Is there a danger that Dubai re-leverages to excess again?

I think there is a general concern but I think measures have been but in place, especially since the announcement of Expo 2020. However, Dubai is really in the middle of a portion of the world that is going through very complex changes and geopolitical tension. They have been able to create a very secure environment so that has attracted a lot of resources from countries where people no longer want to live because of security or because of changes in regimes and democracy.

What about the debt repayment obligations of the next few years that emanated from the 2009 Dubai World restructuring?

The companies that were involved in the previous debt restructuring are now trying to anticipate the refinancing needs that are coming up. So it looks like they are working ahead of schedule. I think the lesson has been learnt, and they need to protect their environment in light of 2020.

How successful has Dubai been in diversifying its economy in the last five years?

Jebel Ali Free Zone has been pretty successful and copied by other countries. Maybe in terms of logistics, Saudi Arabia is better placed, but Dubai has definitely developed as a hub for trade and I don’t honestly see how this can be challenged in the short term.

Has shale gas changed the narrative of industrial development in the region?

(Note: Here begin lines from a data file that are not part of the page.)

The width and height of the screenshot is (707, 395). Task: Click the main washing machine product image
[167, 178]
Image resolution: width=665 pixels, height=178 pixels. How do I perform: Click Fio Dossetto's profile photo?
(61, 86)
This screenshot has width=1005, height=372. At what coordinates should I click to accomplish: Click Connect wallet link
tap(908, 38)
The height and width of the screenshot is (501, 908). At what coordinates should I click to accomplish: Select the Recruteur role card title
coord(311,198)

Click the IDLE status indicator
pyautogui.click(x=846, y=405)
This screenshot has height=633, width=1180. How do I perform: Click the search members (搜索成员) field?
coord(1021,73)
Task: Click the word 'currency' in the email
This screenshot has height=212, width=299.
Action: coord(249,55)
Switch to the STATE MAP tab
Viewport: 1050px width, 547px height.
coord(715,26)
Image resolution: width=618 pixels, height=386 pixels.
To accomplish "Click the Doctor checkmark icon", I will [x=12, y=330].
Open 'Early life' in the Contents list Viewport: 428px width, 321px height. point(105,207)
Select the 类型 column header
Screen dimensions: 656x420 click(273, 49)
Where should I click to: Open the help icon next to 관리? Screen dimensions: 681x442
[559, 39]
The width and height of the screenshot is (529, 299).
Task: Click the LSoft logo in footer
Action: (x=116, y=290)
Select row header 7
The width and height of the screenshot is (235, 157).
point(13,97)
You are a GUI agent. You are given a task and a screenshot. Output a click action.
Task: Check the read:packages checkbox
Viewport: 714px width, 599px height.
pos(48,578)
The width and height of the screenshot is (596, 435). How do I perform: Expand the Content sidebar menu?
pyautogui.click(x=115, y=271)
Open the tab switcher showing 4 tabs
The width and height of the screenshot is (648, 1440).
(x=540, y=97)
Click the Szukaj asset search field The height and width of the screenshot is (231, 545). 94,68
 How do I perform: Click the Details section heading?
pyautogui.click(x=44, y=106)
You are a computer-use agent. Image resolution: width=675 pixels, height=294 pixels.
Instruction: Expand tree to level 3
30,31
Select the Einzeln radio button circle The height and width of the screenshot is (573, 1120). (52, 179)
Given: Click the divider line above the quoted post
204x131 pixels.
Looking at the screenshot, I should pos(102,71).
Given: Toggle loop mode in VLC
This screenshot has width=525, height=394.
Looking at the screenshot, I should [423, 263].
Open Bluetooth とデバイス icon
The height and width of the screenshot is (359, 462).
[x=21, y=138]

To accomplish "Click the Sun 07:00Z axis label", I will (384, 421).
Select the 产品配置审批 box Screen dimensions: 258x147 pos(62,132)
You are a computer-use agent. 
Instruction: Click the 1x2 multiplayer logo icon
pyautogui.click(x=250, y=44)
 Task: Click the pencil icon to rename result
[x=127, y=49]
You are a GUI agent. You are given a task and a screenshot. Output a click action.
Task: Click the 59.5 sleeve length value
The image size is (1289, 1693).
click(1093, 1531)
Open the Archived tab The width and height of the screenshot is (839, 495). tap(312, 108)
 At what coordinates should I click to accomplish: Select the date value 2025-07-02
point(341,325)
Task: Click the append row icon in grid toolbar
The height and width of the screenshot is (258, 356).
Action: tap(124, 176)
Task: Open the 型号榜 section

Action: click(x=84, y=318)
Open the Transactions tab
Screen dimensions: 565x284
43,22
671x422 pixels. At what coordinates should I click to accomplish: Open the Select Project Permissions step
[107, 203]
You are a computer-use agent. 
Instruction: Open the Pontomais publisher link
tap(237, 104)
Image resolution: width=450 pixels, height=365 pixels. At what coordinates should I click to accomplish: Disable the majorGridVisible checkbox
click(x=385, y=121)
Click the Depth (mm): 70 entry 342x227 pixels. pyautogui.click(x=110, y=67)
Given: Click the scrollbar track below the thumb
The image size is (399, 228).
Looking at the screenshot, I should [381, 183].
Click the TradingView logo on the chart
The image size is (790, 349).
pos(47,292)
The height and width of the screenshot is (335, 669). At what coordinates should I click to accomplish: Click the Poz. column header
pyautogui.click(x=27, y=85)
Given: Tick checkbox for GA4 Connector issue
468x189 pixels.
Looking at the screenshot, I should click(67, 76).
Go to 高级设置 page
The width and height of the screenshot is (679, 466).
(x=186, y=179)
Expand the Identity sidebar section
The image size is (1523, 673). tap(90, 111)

In the US maybe we are seeing a second industrial revolution and I think this has helped North America become more detached from the region from a political standpoint because they are almost independent in gas and oil. Although there has been some shale investment in the region; it is still in an early stage. Oil prices will most likely decrease unless there are geopolitical tensions. Regional economies need to think how to use their energy resources better. If they do not invest in energy efficient initiatives they will have less and less resources going forward.

Is there potential to take some of the emerging regional family industrial groups public?

The ones I see going public now are mainly real estate or retail driven. The real question for me is whether companies are ready to go public. The need to be transparent and show results every three months requires a lot of work and preparation. Many companies see going public as a way to solve generational change issues, but I don’t think this is necessarily a solution.